No Alentejo “desde cedo se percebeu que esta província portuguesa tinha um grande potencial hidroagrícola”

Na passada sexta-feira, 31 de março, a CAP (Confederação dos Agricultores em Portugal) promoveu uma conferência na Fundação Calouste Gulbenkian, em Lisboa, para falar da gestão da água no setor agrícola. Neste encontro foi apresentado o documento estratégico “Água e Agricultura”, de Pedro Cunha Serra, que já ocupou a presidência do Instituto Regulador de Águas e Resíduos ou do Grupo Águas de Portugal e que ainda coordenou os trabalhos de elaboração do Plano Nacional da Água.

Num texto que contempla a importância da gestão da água na atividade agrícola, há um foco principal no Plano Nacional de Regadios (PNR), que apresenta um roteiro por quatro regiões distintas (zonas homogéneas), cada uma “com características próprias no que toca aos solos, às culturas praticadas, à acessibilidade e abundância dos recursos hídricos e ao tipo de propriedade”.

A Zona Homogénea 2 corresponde ao Alentejo, sendo a “parcela do território nacional onde o regadio tem tido maior expansão”, devido ao Empreendimento de Fins Múltiplos de Alqueva (EFMA) e à Empresa de Desenvolvimento e Infraestruturas de Alqueva (EDIA). 

No documento, Pedro Cunha Serra, dá conta que o regadio público em Portugal nos moldes em que é conhecido, iniciou-se no Alentejo, pois “desde cedo se percebeu que esta província portuguesa tinha um grande potencial hidroagrícola”, particularmente na bacia do rio Sado. Assim, afirma que foram “muito importantes os trabalhos levados a cabo pela Junta Autónoma das Obras de Hidráulica Agrícola (JAOHA) nas décadas de 1940 e 1950, o Aproveitamento Hidroagrícola (AHA) do Vale do Sado, com origem na albufeira criada pela barragem do Pego do Altar, e o Plano de Rega do Alentejo, em 1957. Igualmente relevantes foram os trabalhos da construção da barragem de Alqueva, iniciados em 1976, com alguns entraves ao longo do tempo. Porém, “é hoje um dos ex libris da agricultura nacional”.

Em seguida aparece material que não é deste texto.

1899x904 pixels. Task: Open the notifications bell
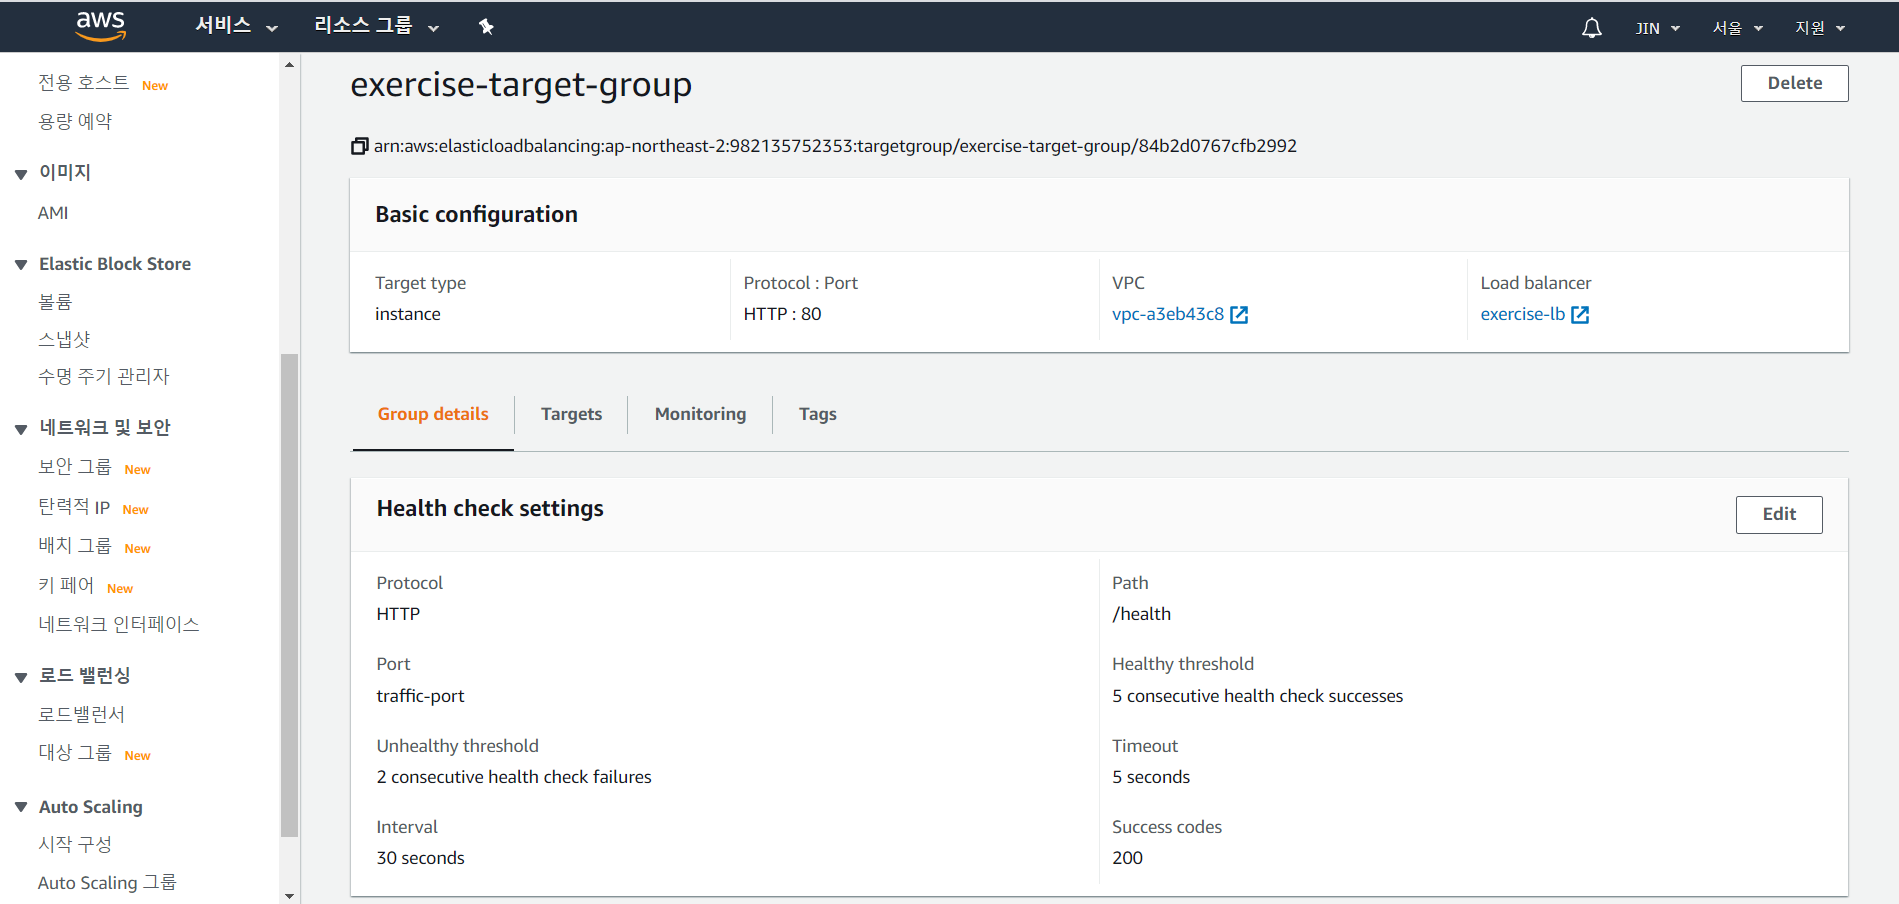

O PNR identificou nesta região “36 projetos suscetíveis de serem apoiados, entre estes o Xévora, Caia, Campilhas, Vidigueira, Monsaraz, Lucefecit, Minutos, Vale do Sado, Vigia”, lembrando que hoje em dia alguns beneficiam de águas represadas em Alqueva.

O EFMA ensina, diz ainda o autor do documento, a “trazer água das bacias onde ela está disponível para as bacias deficitárias sem grandes impactes ambientais e com custos contidos. A água do Alqueva é utilizada para a rega e outros usos na bacia do Sado e não são conhecidos prejuízos ou impactes ambientais negativos de algum alcance”. Além disso, perante as alterações climáticas, “este é um ensinamento que devemos reter, por exemplo para resolver com as águas da bacia do  rio Douro uma parte do défice hídrico que se observa na bacia do Tejo, intensificando o uso do transvase Sabugal (rio Côa, na bacia do Douro) – Meimoa (ribeira da Meimoa, na bacia do  Tejo)”. 

A margem esquerda do Guadiana é “território agrícola em que o investimento público no regadio tem sido sistematicamente negligenciado”. São exemplo disso os produtos DOP como o queijo de Serpa, o azeite de Moura e o presunto de Barrancos, cujos sistemas de produção que sem um complemento de modernidade não serão viáveis, afirma Pedro Serra Cunha.

Face a isto, o próprio enumera situações em que o regadio no Alentejo deve continuar a ser aposta: a barragem do Enxoé, cujo alteamento estava previsto em vista a permitir o regadio, mas que não aconteceu; o AHA do Abrilongo, no Xévora antes deste entrar em Espanha, pois na desatenção dos portugueses são os espanhóis que estão a aproveitar as águas da albufeira desta barragem construída por Portugal para regarem as suas parcelas; o enorme volume de armazenamento  da albufeira do Caia que se encontra por aproveitar, sendo mais de 190 milhões de metros cúbicos de volume útil da albufeira para a rega de apenas 7.300 hectares.

Assim, o PNR diz ser “possível potenciar e valorizar os investimentos realizados a seu tempo, procedendo à ampliação dos regadios, à semelhança do que está a ser feito agora com Alqueva”. 

 

*Este artigo teve como fonte o documento estratégico “Água e Agricultura” e centra-se na zona alentejana.